TASK DIRECTIONS ▸
Could you render the listing below as a JSON list of strings, one string per line, with blank lines left out?

Stored entries ▸
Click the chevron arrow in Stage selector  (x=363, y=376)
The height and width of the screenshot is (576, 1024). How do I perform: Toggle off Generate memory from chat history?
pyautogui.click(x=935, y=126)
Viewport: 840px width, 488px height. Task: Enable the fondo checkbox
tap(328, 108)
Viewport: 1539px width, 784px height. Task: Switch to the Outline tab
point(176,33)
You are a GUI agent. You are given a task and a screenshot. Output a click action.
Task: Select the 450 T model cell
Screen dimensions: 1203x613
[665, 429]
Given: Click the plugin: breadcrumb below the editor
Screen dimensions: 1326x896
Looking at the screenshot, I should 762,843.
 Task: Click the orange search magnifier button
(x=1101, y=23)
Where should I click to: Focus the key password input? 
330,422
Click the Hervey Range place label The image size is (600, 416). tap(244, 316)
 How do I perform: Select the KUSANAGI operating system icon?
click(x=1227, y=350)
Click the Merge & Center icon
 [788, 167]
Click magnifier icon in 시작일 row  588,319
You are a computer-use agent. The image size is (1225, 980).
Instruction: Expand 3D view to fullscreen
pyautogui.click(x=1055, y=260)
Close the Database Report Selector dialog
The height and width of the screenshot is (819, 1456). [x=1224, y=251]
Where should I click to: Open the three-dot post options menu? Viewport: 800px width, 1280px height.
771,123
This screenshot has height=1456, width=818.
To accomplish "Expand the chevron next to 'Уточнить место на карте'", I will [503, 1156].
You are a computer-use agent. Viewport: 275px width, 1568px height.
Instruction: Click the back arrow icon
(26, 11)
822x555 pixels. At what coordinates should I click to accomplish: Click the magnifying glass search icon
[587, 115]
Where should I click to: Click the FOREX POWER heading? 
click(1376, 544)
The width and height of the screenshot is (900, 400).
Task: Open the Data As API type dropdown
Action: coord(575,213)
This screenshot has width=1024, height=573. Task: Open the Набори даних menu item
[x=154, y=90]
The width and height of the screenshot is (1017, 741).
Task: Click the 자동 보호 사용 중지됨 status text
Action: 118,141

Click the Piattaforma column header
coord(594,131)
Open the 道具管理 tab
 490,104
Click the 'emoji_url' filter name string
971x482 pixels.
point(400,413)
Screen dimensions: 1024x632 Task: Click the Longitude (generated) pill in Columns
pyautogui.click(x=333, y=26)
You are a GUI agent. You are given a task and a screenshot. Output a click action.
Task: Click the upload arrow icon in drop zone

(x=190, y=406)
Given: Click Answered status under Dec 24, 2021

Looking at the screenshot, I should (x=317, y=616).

PROBLEM SOLUTION ▸
[
  "Click the chevron arrow in Stage selector  (x=363, y=376)",
  "The height and width of the screenshot is (576, 1024). How do I perform: Toggle off Generate memory from chat history?",
  "pyautogui.click(x=935, y=126)",
  "Viewport: 840px width, 488px height. Task: Enable the fondo checkbox",
  "tap(328, 108)",
  "Viewport: 1539px width, 784px height. Task: Switch to the Outline tab",
  "point(176,33)",
  "You are a GUI agent. You are given a task and a screenshot. Output a click action.",
  "Task: Select the 450 T model cell",
  "Screen dimensions: 1203x613",
  "[665, 429]",
  "Given: Click the plugin: breadcrumb below the editor",
  "Screen dimensions: 1326x896",
  "Looking at the screenshot, I should 762,843.",
  " Task: Click the orange search magnifier button",
  "(x=1101, y=23)",
  "Where should I click to: Focus the key password input? ",
  "330,422",
  "Click the Hervey Range place label The image size is (600, 416). tap(244, 316)",
  " How do I perform: Select the KUSANAGI operating system icon?",
  "click(x=1227, y=350)",
  "Click the Merge & Center icon",
  " [788, 167]",
  "Click magnifier icon in 시작일 row  588,319",
  "You are a computer-use agent. The image size is (1225, 980).",
  "Instruction: Expand 3D view to fullscreen",
  "pyautogui.click(x=1055, y=260)",
  "Close the Database Report Selector dialog",
  "The height and width of the screenshot is (819, 1456). [x=1224, y=251]",
  "Where should I click to: Open the three-dot post options menu? Viewport: 800px width, 1280px height.",
  "771,123",
  "This screenshot has height=1456, width=818.",
  "To accomplish \"Expand the chevron next to 'Уточнить место на карте'\", I will [503, 1156].",
  "You are a computer-use agent. Viewport: 275px width, 1568px height.",
  "Instruction: Click the back arrow icon",
  "(26, 11)",
  "822x555 pixels. At what coordinates should I click to accomplish: Click the magnifying glass search icon",
  "[587, 115]",
  "Where should I click to: Click the FOREX POWER heading? ",
  "click(1376, 544)",
  "The width and height of the screenshot is (900, 400).",
  "Task: Open the Data As API type dropdown",
  "Action: coord(575,213)",
  "This screenshot has width=1024, height=573. Task: Open the Набори даних menu item",
  "[x=154, y=90]",
  "The width and height of the screenshot is (1017, 741).",
  "Task: Click the 자동 보호 사용 중지됨 status text",
  "Action: 118,141",
  "Click the Piattaforma column header",
  "coord(594,131)",
  "Open the 道具管理 tab",
  " 490,104",
  "Click the 'emoji_url' filter name string",
  "971x482 pixels.",
  "point(400,413)",
  "Screen dimensions: 1024x632 Task: Click the Longitude (generated) pill in Columns",
  "pyautogui.click(x=333, y=26)",
  "You are a GUI agent. You are given a task and a screenshot. Output a click action.",
  "Task: Click the upload arrow icon in drop zone",
  "(x=190, y=406)",
  "Given: Click Answered status under Dec 24, 2021",
  "Looking at the screenshot, I should (x=317, y=616)."
]